(STORED DATA)

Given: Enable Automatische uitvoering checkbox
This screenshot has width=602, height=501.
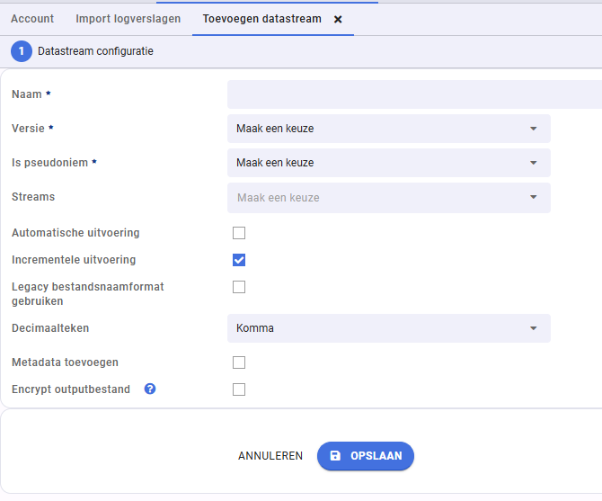Looking at the screenshot, I should coord(239,233).
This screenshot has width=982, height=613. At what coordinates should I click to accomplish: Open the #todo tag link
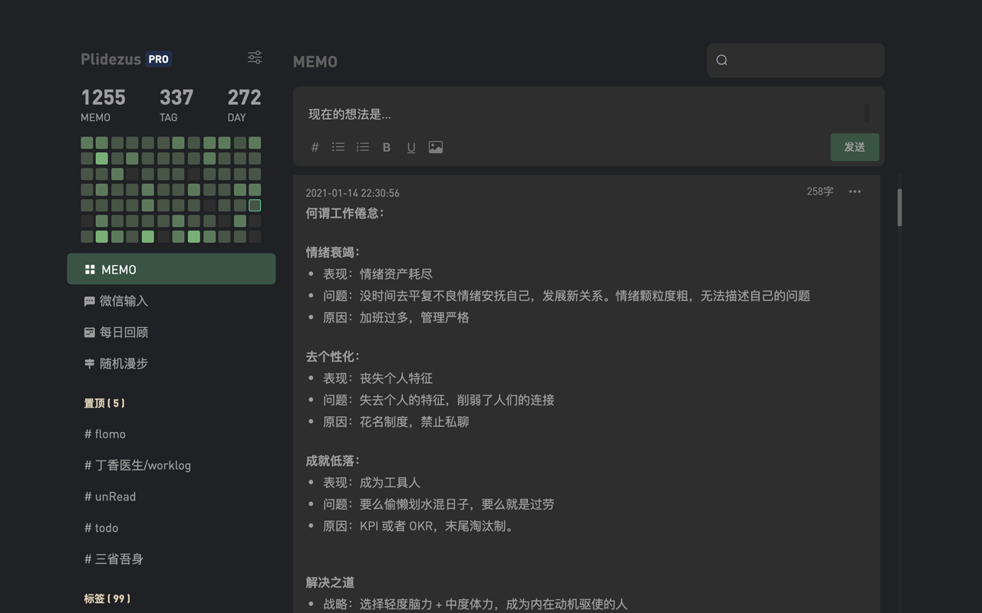point(101,527)
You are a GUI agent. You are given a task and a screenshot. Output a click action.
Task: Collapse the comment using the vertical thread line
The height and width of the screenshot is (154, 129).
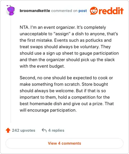tap(11, 69)
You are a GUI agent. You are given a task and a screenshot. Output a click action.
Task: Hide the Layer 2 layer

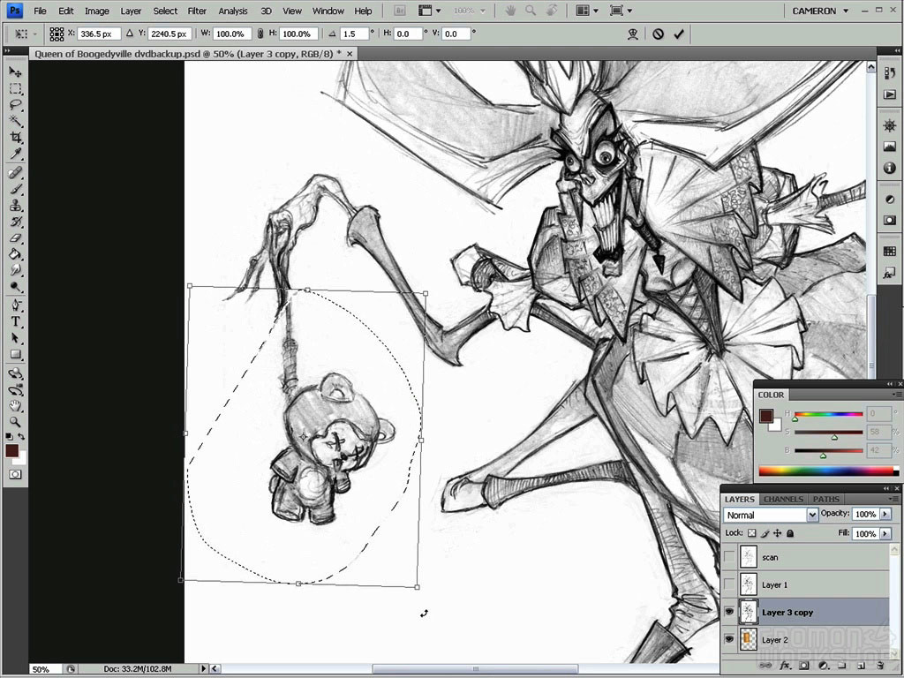pos(730,639)
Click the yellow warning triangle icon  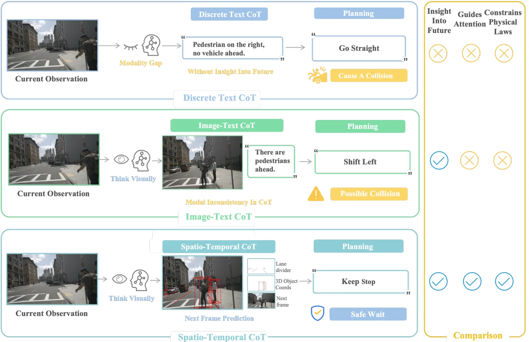316,194
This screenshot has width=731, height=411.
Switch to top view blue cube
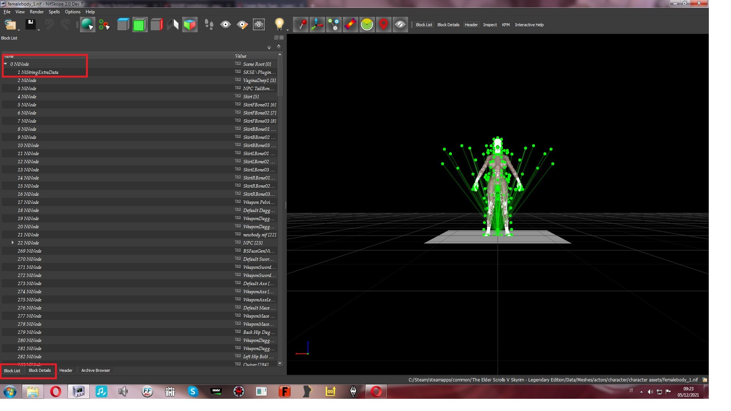click(123, 25)

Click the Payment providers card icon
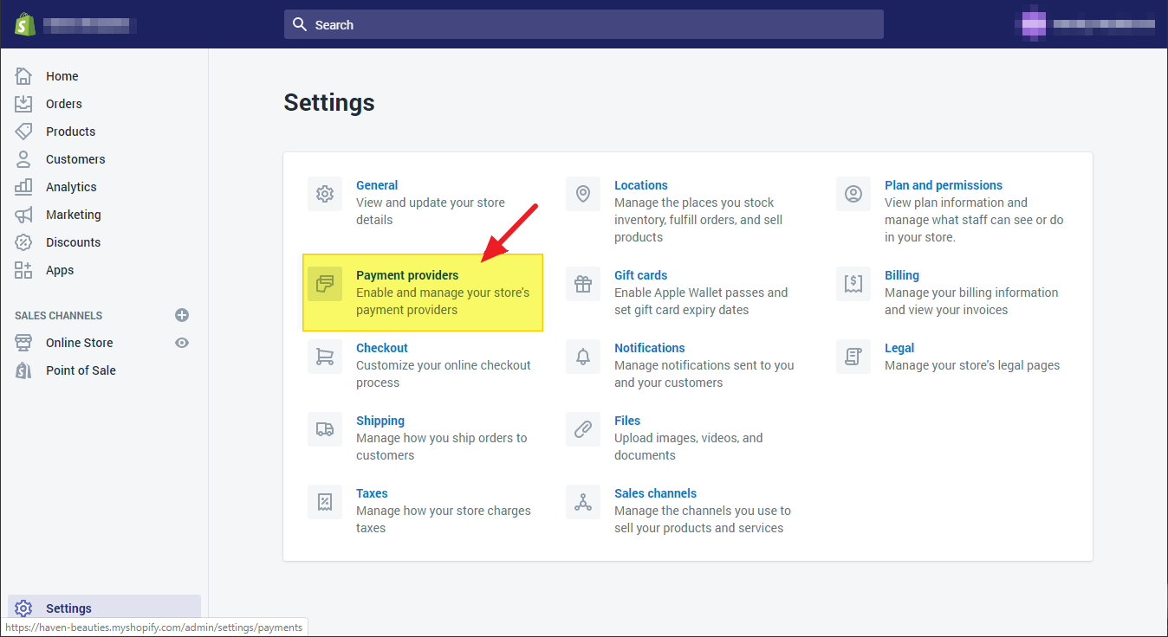tap(325, 284)
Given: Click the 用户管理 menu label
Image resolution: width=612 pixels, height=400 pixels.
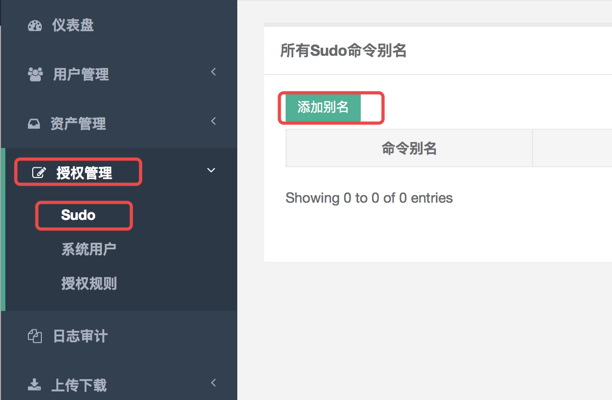Looking at the screenshot, I should [x=81, y=75].
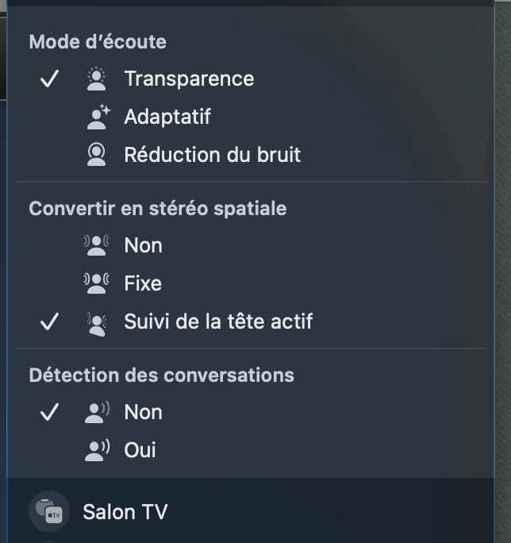
Task: Click the icon beside the Oui option
Action: [x=97, y=450]
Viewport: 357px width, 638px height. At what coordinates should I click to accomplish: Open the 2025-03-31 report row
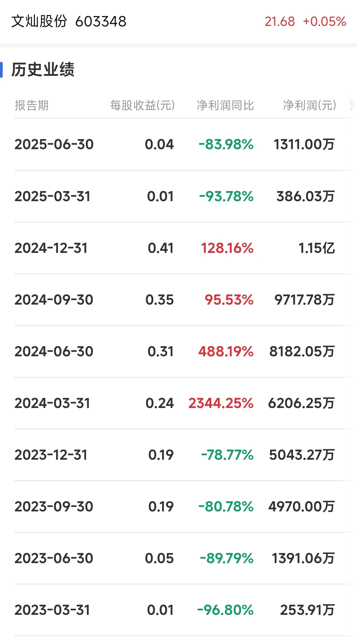pyautogui.click(x=179, y=196)
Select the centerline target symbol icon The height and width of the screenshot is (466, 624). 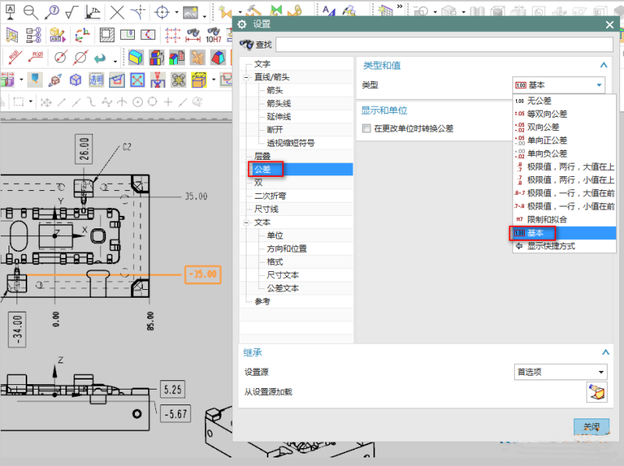(x=163, y=12)
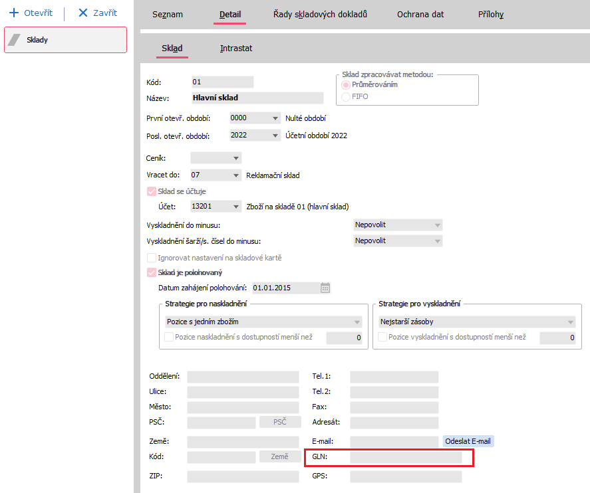Image resolution: width=590 pixels, height=493 pixels.
Task: Toggle the Sklad se účtuje checkbox
Action: pos(151,191)
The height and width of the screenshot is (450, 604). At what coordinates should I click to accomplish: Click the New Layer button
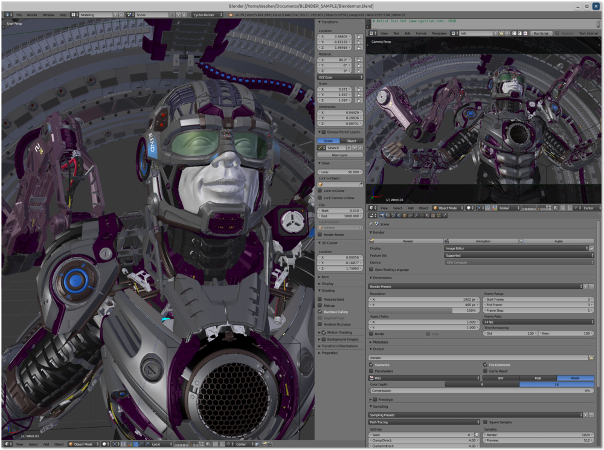point(339,155)
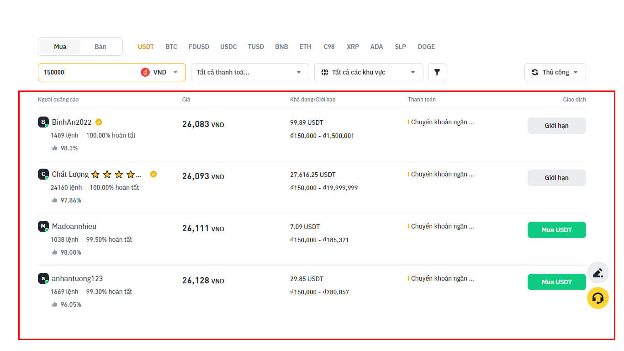Click the floating pencil edit icon
Screen dimensions: 624x351
coord(598,272)
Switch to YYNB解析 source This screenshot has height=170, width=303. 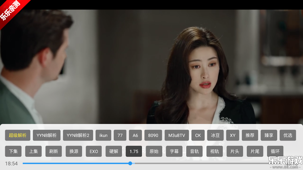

(End STORED DATA)

[INSTRUCTIONS FOR THE TASK]: Only the lines from the start of the records to the one containing "Task: Collapse the" should be repeated, exactly and with both ends kept; drop any pictures.

[RESPONSE AREA]:
Given: Enable Automatische uitvoering checkbox
This screenshot has width=602, height=501.
Looking at the screenshot, I should coord(239,233).
This screenshot has width=982, height=613. At what coordinates should I click to accomplish: Open the #todo tag link
point(101,527)
You are a GUI agent. You are given a task and a screenshot. Output a click action.
Task: Collapse the comment using the vertical thread line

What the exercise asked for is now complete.